Author du Jour: Pauline Lévêque and Florence Mars

BonjourLady-SmallSay Bonjour to The Lady: Parenting From Paris to New York,” by Florence Mars and Pauline Lévêque

(Clarkson Potter, pp 250, $19.99)

If you lived abroad for an extended period, even simply during a semester off while in college, you know that cultures are nothing alike. There is as much in common between Russian and Portuguese bread than between a whale and a tiger. That is what give the world its colors and texture. There has been a bevy of books about raising children in foreign countries of late.  France and Paris seem to be the target to this topic.  A mother forced to live abroad because her husband’s multi-national has relocated the family to a distant land or simply a single mom in search of new adventures learn quickly that, in France, things are not quite the same as in the States. They readjust with more and less success to the new local flavors.

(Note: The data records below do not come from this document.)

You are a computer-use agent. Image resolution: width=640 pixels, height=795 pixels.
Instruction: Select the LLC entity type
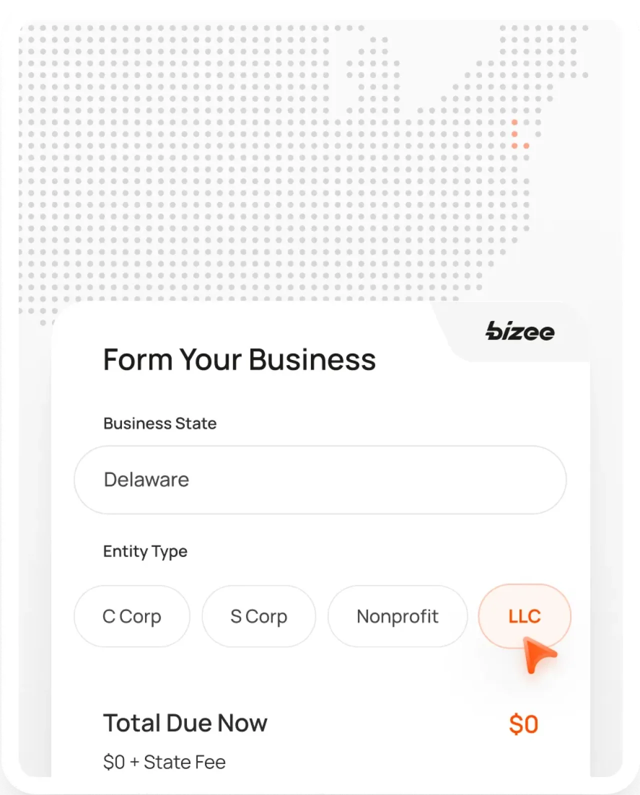pos(524,616)
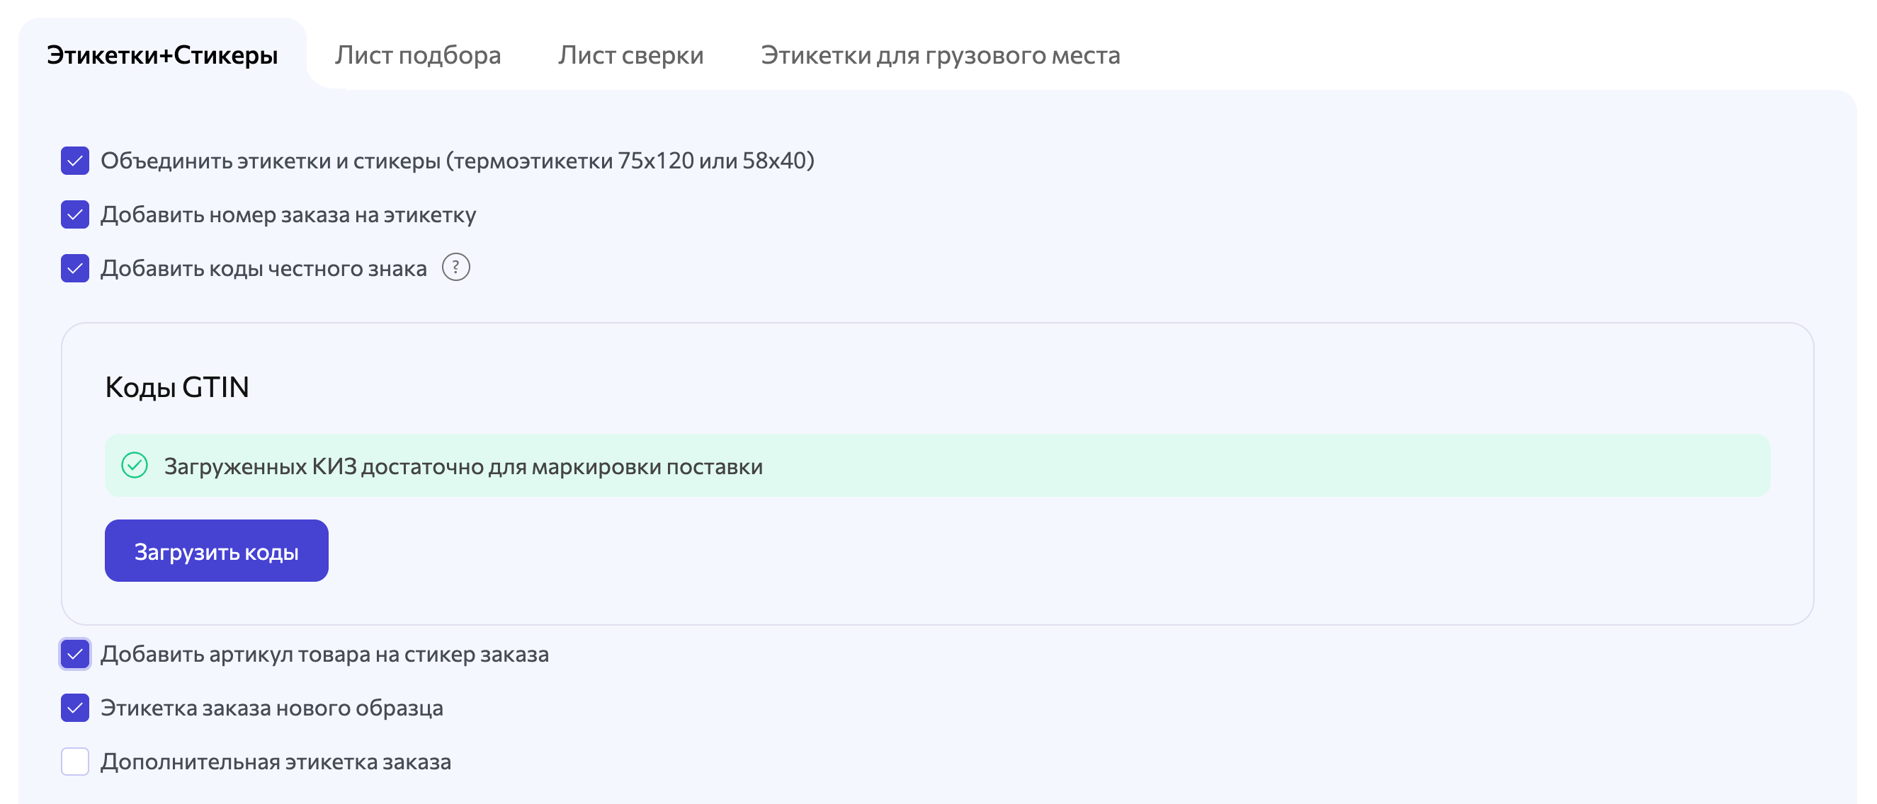1877x804 pixels.
Task: Click the 'Добавить номер заказа на этикетку' text
Action: click(289, 214)
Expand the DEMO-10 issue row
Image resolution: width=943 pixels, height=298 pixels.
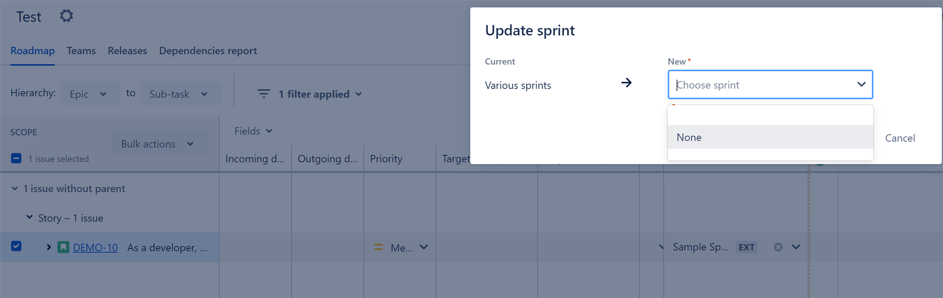coord(48,247)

There’s always an element of silliness and caricature while observing another’s culture. Italians speak with their hands; French shakes their head to show easy irritation, and so on . . . But beyond surface observations, social frameworks speak louder than words. They are harder to pinpoint. The French knock on your door uninvited for dinner. The Spanish don’t start dinner before 11 pm, and the Dutch bring their own food along in case you have not inferred the hint. Yes, they are camping in your place, for a few days.

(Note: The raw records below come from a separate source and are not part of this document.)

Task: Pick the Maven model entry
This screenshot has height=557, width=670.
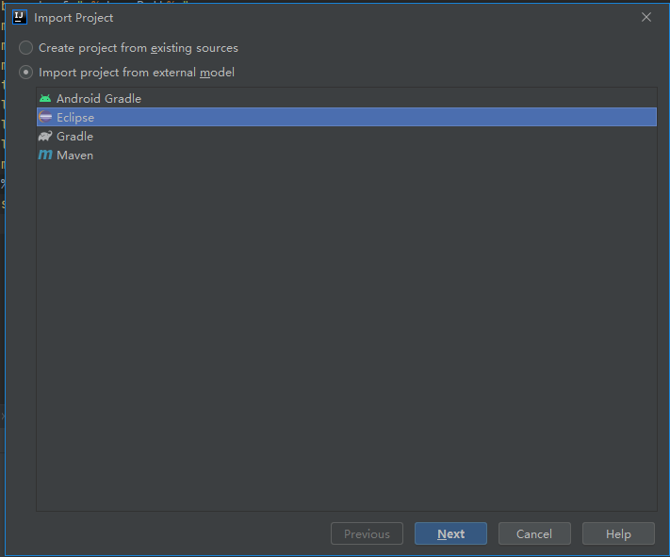Action: click(347, 155)
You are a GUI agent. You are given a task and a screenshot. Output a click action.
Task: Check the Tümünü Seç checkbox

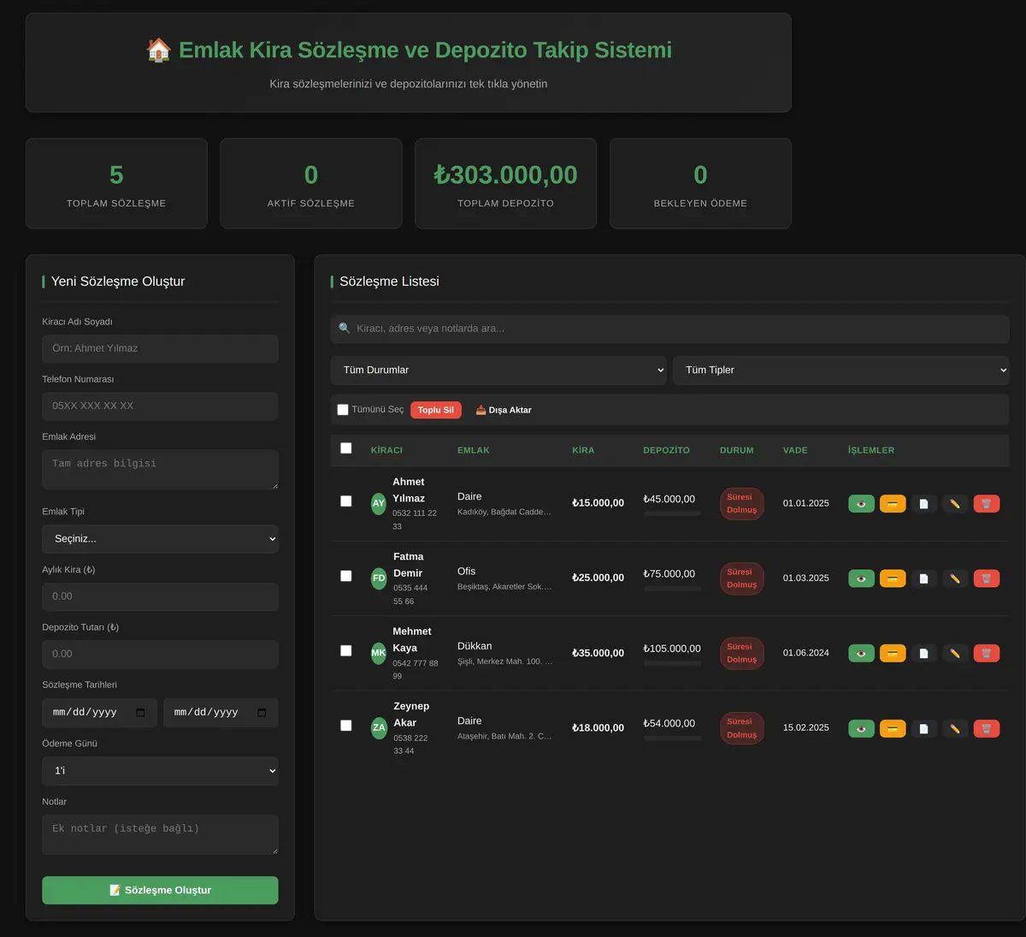click(343, 410)
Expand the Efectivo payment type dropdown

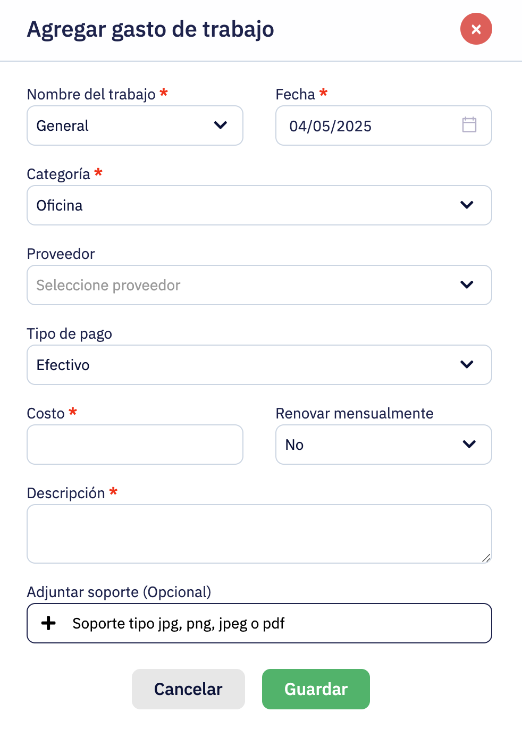259,365

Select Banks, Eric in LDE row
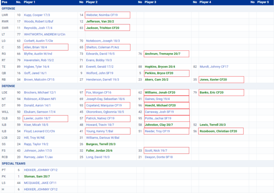(211, 92)
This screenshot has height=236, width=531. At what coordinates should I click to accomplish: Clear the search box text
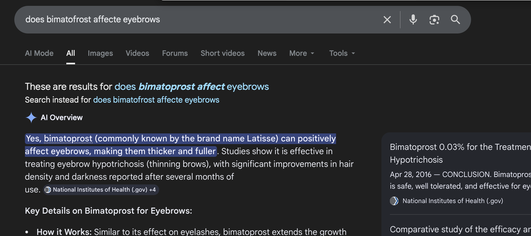[x=387, y=20]
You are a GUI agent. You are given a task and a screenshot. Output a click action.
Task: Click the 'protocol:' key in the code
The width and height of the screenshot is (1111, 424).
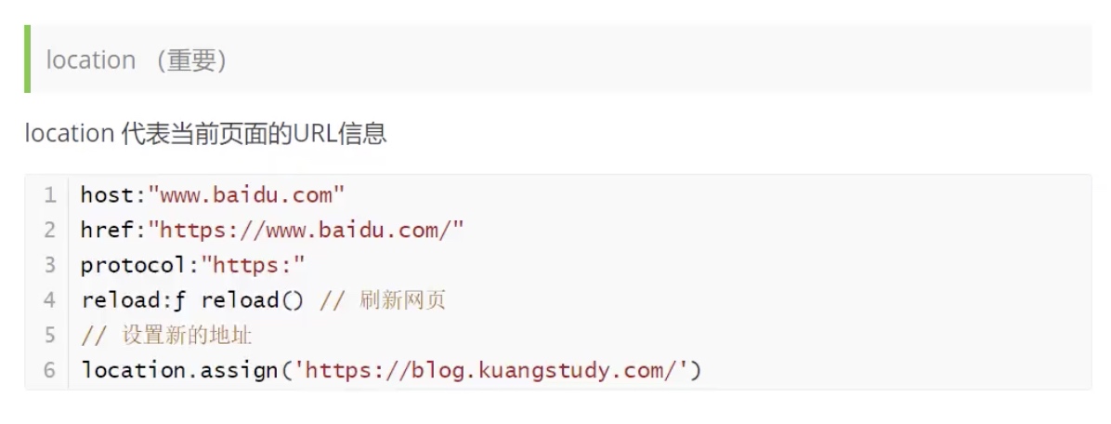(140, 265)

In their charming illustrated book, “Say Bonjour to the Lady,” Florence Mars and Pauline Lévêque achieve that sweet delicate balance by drawing funny everyday situations between the art of raising children in Paris versus New York, from first-hand experience, without falling into obvious cultural yawns. What becomes apparent with the Lévêque‘s clean-lined illustrations and Mars‘s micro texts is the swinging pendulum between the two cultures applying different approaches to reach nonetheless the same goal. On one hand, French parents seems far less concerned or involved in monitoring their children around the clock, which could be interpreted as a sign of trust. They preferring instead to allow their children’s own self-development to flourish or let them deal with themselves to the point of coming across as not caring. Whereas in New York, parents seems at the service of their children around the clock, to the point of appearing to reveal an underlying anxiety or fear of missing out or stunting or damaging them if they fail to validate any one of their initiatives. Which would be a mistake to believe as well. New York parents simply love to include their children in their lives. Raising them is a hands-on family affair.  The book’s strength stems from the playful comparisons Lévêque and Mars draw. Both sides have wonderful and sad pros and cons. If you can accept that, in France, children play in a separate room located as far as possible from the adults’ center of gravity, the living room, and that, in New York, parents live in their children’s living room, another word for playroom, you are in for a few complicit merry giggles.